ACTIVITY: Please restate each entry word for word.

Pixel coordinate grounding data:
=== Begin Enclosure ===
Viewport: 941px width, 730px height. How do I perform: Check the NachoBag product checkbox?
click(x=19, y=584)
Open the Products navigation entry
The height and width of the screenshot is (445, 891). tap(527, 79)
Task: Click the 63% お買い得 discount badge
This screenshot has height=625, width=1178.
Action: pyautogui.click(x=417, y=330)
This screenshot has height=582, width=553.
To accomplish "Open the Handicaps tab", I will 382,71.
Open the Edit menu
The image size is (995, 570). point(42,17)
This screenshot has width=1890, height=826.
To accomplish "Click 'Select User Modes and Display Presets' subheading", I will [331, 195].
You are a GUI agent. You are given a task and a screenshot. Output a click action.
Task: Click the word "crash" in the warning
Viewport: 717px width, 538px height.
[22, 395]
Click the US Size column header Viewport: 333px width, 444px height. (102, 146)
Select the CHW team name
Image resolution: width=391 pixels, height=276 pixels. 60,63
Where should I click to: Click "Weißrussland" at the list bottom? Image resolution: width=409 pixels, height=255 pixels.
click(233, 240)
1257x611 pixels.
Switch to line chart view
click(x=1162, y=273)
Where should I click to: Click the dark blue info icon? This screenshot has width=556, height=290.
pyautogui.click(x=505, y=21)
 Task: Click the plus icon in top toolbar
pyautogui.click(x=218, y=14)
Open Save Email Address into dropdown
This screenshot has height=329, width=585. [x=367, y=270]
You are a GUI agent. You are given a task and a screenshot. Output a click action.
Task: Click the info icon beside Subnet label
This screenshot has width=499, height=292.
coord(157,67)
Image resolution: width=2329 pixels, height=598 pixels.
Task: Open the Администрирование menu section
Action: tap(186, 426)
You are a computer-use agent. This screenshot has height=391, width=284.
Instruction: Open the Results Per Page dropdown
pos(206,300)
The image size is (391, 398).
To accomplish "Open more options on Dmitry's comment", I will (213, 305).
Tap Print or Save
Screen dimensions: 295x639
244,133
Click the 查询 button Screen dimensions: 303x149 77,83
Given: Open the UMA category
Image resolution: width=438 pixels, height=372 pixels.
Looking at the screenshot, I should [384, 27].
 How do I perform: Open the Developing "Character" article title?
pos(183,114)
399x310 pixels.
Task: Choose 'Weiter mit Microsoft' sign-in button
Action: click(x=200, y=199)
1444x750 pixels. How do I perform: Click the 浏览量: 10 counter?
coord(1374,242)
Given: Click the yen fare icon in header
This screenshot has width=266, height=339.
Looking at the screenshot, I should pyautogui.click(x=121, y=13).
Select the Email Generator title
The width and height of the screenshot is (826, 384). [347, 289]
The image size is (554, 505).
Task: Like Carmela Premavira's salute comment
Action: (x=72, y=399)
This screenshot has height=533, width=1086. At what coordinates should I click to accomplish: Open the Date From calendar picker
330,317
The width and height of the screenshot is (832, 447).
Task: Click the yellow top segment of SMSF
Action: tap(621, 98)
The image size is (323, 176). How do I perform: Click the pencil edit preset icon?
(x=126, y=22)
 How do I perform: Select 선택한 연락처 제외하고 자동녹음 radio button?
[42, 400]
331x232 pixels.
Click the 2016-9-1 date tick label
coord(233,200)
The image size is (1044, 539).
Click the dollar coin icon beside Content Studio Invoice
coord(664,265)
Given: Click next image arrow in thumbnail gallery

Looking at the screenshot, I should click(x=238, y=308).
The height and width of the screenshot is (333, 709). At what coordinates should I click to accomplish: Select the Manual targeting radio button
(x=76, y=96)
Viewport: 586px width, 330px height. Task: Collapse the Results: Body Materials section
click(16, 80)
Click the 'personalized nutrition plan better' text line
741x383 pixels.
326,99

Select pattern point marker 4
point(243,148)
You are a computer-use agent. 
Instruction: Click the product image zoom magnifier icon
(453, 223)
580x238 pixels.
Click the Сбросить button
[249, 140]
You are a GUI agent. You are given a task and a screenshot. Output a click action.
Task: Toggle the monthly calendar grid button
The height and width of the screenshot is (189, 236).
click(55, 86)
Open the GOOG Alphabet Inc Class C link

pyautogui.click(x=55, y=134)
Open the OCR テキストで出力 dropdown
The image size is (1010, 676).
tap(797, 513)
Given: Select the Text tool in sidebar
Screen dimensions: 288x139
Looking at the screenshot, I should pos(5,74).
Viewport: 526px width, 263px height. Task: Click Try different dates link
=== End Enclosure ===
SOLUTION BELOW:
Viewport: 941px width, 730px height. How do I perform: Check the NachoBag product checkbox?
click(x=19, y=584)
Open the Products navigation entry
The height and width of the screenshot is (445, 891). tap(527, 79)
Task: Click the 63% お買い得 discount badge
This screenshot has height=625, width=1178.
Action: pyautogui.click(x=417, y=330)
This screenshot has height=582, width=553.
To accomplish "Open the Handicaps tab", I will 382,71.
Open the Edit menu
The image size is (995, 570). point(42,17)
This screenshot has width=1890, height=826.
To accomplish "Click 'Select User Modes and Display Presets' subheading", I will [331, 195].
You are a GUI agent. You are given a task and a screenshot. Output a click action.
Task: Click the word "crash" in the warning
Viewport: 717px width, 538px height.
[22, 395]
Click the US Size column header Viewport: 333px width, 444px height. (102, 146)
Select the CHW team name
Image resolution: width=391 pixels, height=276 pixels. 60,63
Where should I click to: Click "Weißrussland" at the list bottom? Image resolution: width=409 pixels, height=255 pixels.
click(233, 240)
1257x611 pixels.
Switch to line chart view
click(x=1162, y=273)
Where should I click to: Click the dark blue info icon? This screenshot has width=556, height=290.
pyautogui.click(x=505, y=21)
 Task: Click the plus icon in top toolbar
pyautogui.click(x=218, y=14)
Open Save Email Address into dropdown
This screenshot has height=329, width=585. [x=367, y=270]
You are a GUI agent. You are given a task and a screenshot. Output a click action.
Task: Click the info icon beside Subnet label
This screenshot has width=499, height=292.
coord(157,67)
Image resolution: width=2329 pixels, height=598 pixels.
Task: Open the Администрирование menu section
Action: tap(186, 426)
You are a computer-use agent. This screenshot has height=391, width=284.
Instruction: Open the Results Per Page dropdown
pos(206,300)
The image size is (391, 398).
To accomplish "Open more options on Dmitry's comment", I will (213, 305).
Tap Print or Save
Screen dimensions: 295x639
244,133
Click the 查询 button Screen dimensions: 303x149 77,83
Given: Open the UMA category
Image resolution: width=438 pixels, height=372 pixels.
Looking at the screenshot, I should [384, 27].
 How do I perform: Open the Developing "Character" article title?
pos(183,114)
399x310 pixels.
Task: Choose 'Weiter mit Microsoft' sign-in button
Action: click(x=200, y=199)
1444x750 pixels. How do I perform: Click the 浏览量: 10 counter?
coord(1374,242)
Given: Click the yen fare icon in header
This screenshot has width=266, height=339.
Looking at the screenshot, I should pyautogui.click(x=121, y=13).
Select the Email Generator title
The width and height of the screenshot is (826, 384). [347, 289]
The image size is (554, 505).
Task: Like Carmela Premavira's salute comment
Action: (x=72, y=399)
This screenshot has height=533, width=1086. At what coordinates should I click to accomplish: Open the Date From calendar picker
330,317
The width and height of the screenshot is (832, 447).
Task: Click the yellow top segment of SMSF
Action: tap(621, 98)
The image size is (323, 176). How do I perform: Click the pencil edit preset icon?
(x=126, y=22)
 How do I perform: Select 선택한 연락처 제외하고 자동녹음 radio button?
[42, 400]
331x232 pixels.
Click the 2016-9-1 date tick label
coord(233,200)
The image size is (1044, 539).
Click the dollar coin icon beside Content Studio Invoice
coord(664,265)
Given: Click next image arrow in thumbnail gallery

Looking at the screenshot, I should click(x=238, y=308).
The height and width of the screenshot is (333, 709). At what coordinates should I click to accomplish: Select the Manual targeting radio button
(x=76, y=96)
Viewport: 586px width, 330px height. Task: Collapse the Results: Body Materials section
click(16, 80)
Click the 'personalized nutrition plan better' text line
741x383 pixels.
326,99

Select pattern point marker 4
point(243,148)
You are a computer-use agent. 
Instruction: Click the product image zoom magnifier icon
(453, 223)
580x238 pixels.
Click the Сбросить button
[249, 140]
You are a GUI agent. You are given a task and a screenshot. Output a click action.
Task: Toggle the monthly calendar grid button
The height and width of the screenshot is (189, 236).
click(55, 86)
Open the GOOG Alphabet Inc Class C link

pyautogui.click(x=55, y=134)
Open the OCR テキストで出力 dropdown
The image size is (1010, 676).
tap(797, 513)
Given: Select the Text tool in sidebar
Screen dimensions: 288x139
Looking at the screenshot, I should pos(5,74).
Viewport: 526px width, 263px height. Task: Click Try different dates link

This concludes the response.